* Supplied material:
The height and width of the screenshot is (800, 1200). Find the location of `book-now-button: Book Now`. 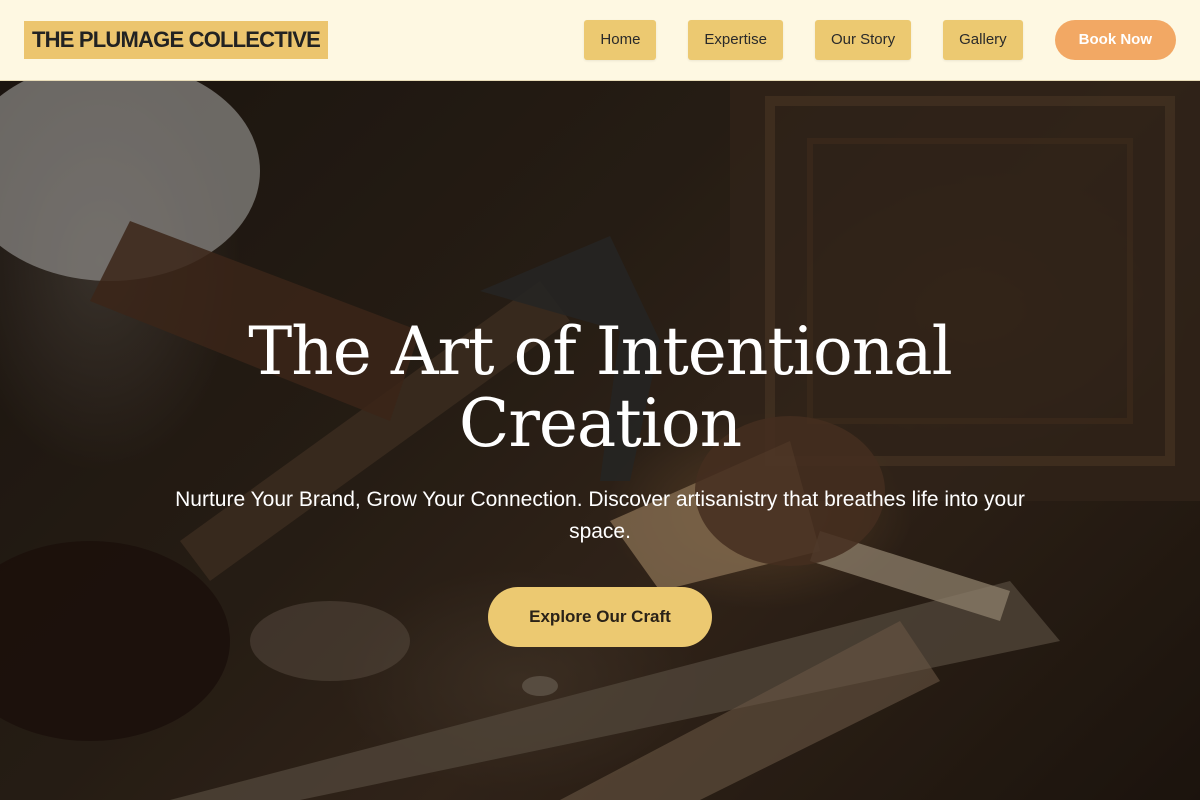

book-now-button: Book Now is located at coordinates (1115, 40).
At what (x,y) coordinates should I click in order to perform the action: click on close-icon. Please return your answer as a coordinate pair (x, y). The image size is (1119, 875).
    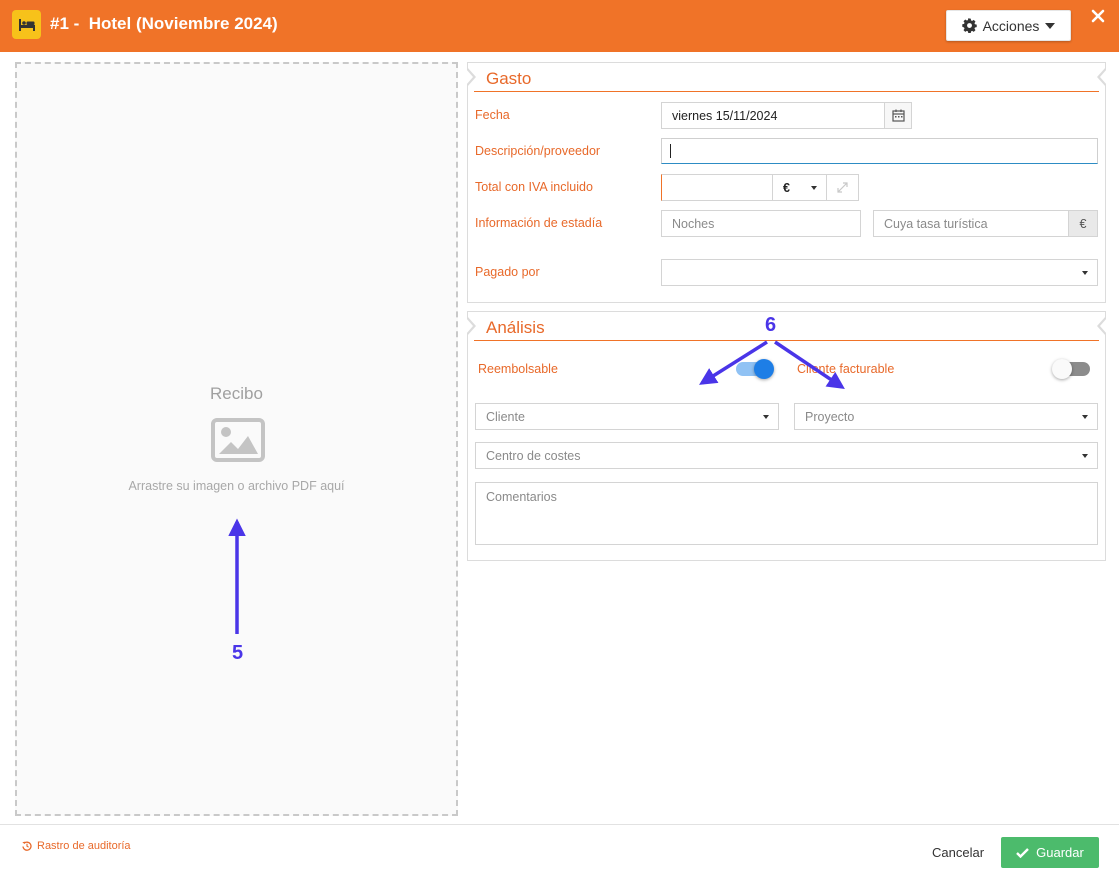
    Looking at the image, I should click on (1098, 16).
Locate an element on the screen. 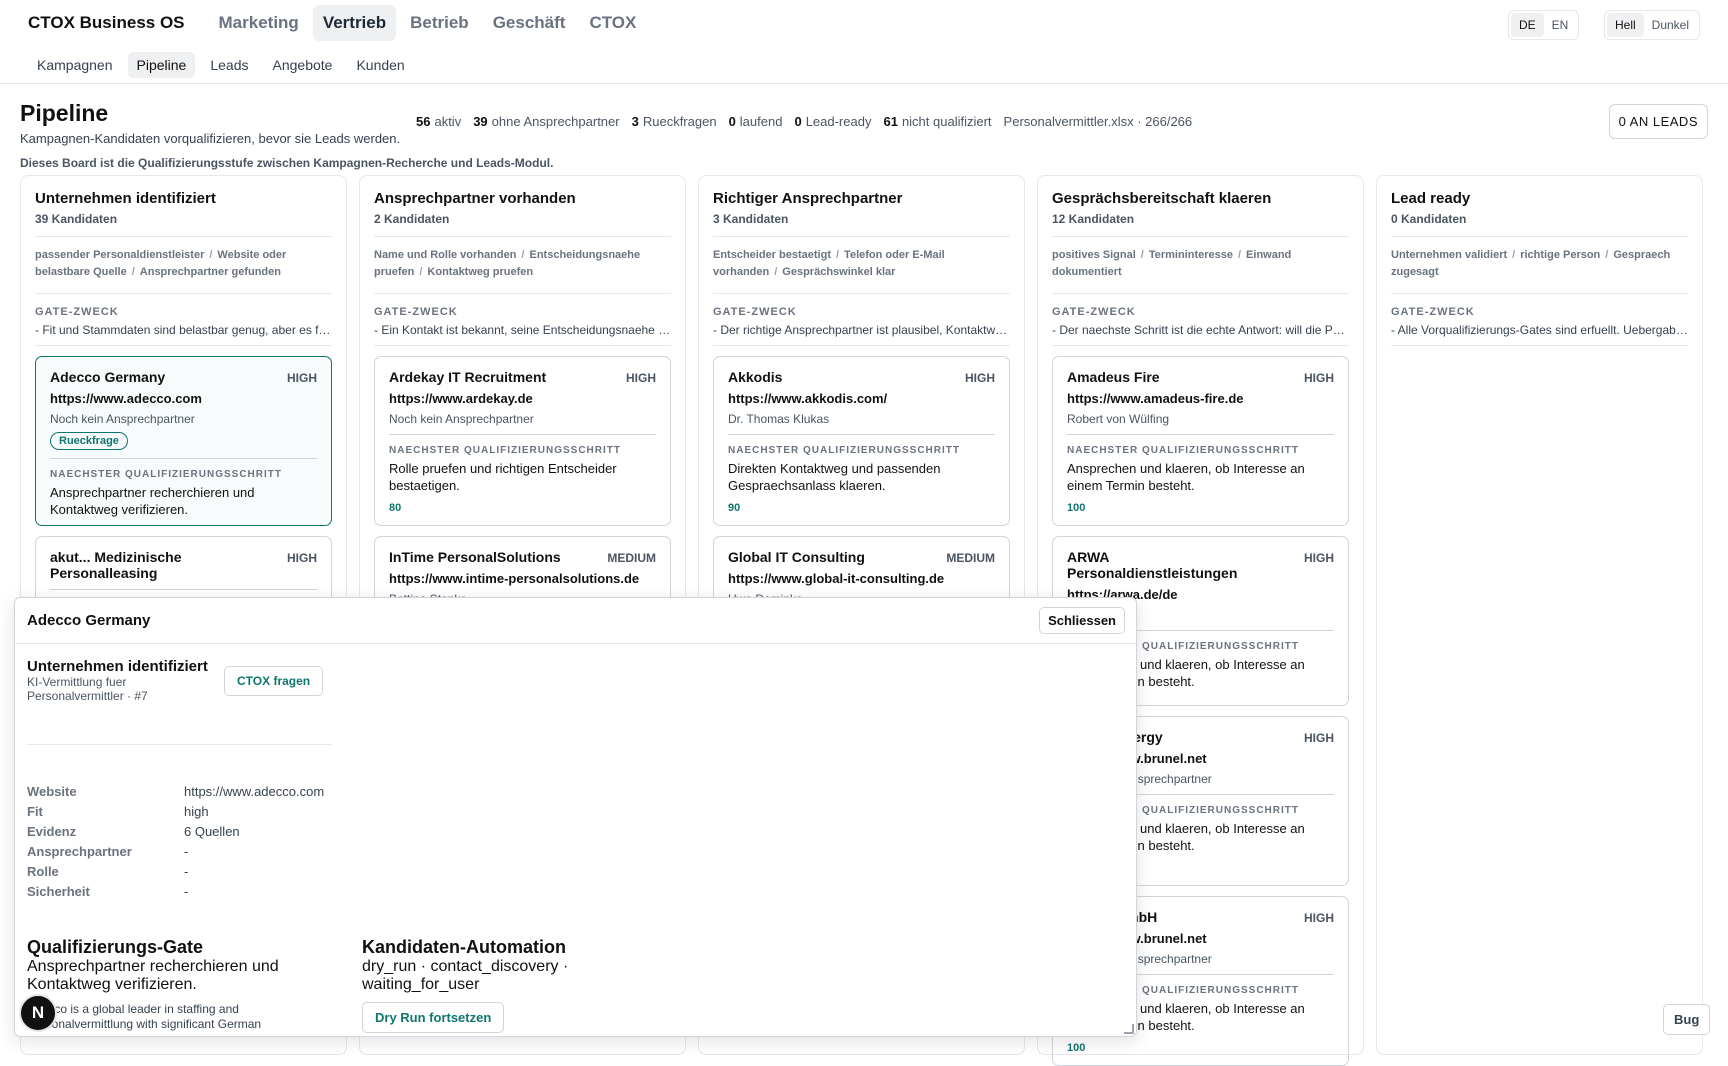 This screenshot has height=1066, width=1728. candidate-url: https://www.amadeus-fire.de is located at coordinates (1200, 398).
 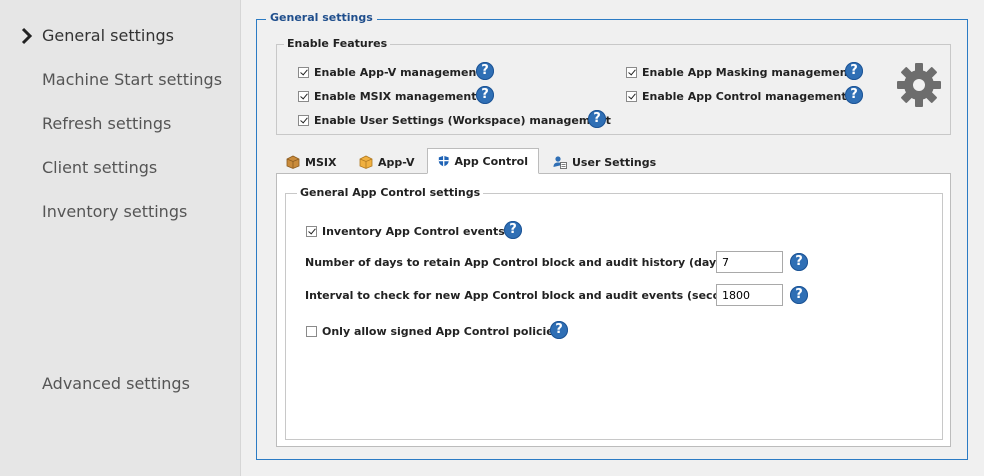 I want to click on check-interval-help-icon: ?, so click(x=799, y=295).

* Your task: Render everything from the start of the listing down to and including the line containing "book-now-button: Book Now is" as a Markdown table with the columns Row and Listing line. Skip blank lines and leave out the pictures.

* The answer:
| Row | Listing line |
|---|---|
| 1 | The height and width of the screenshot is (800, 1200). Find the location of `book-now-button: Book Now`.  |
| 2 | book-now-button: Book Now is located at coordinates (1115, 40). |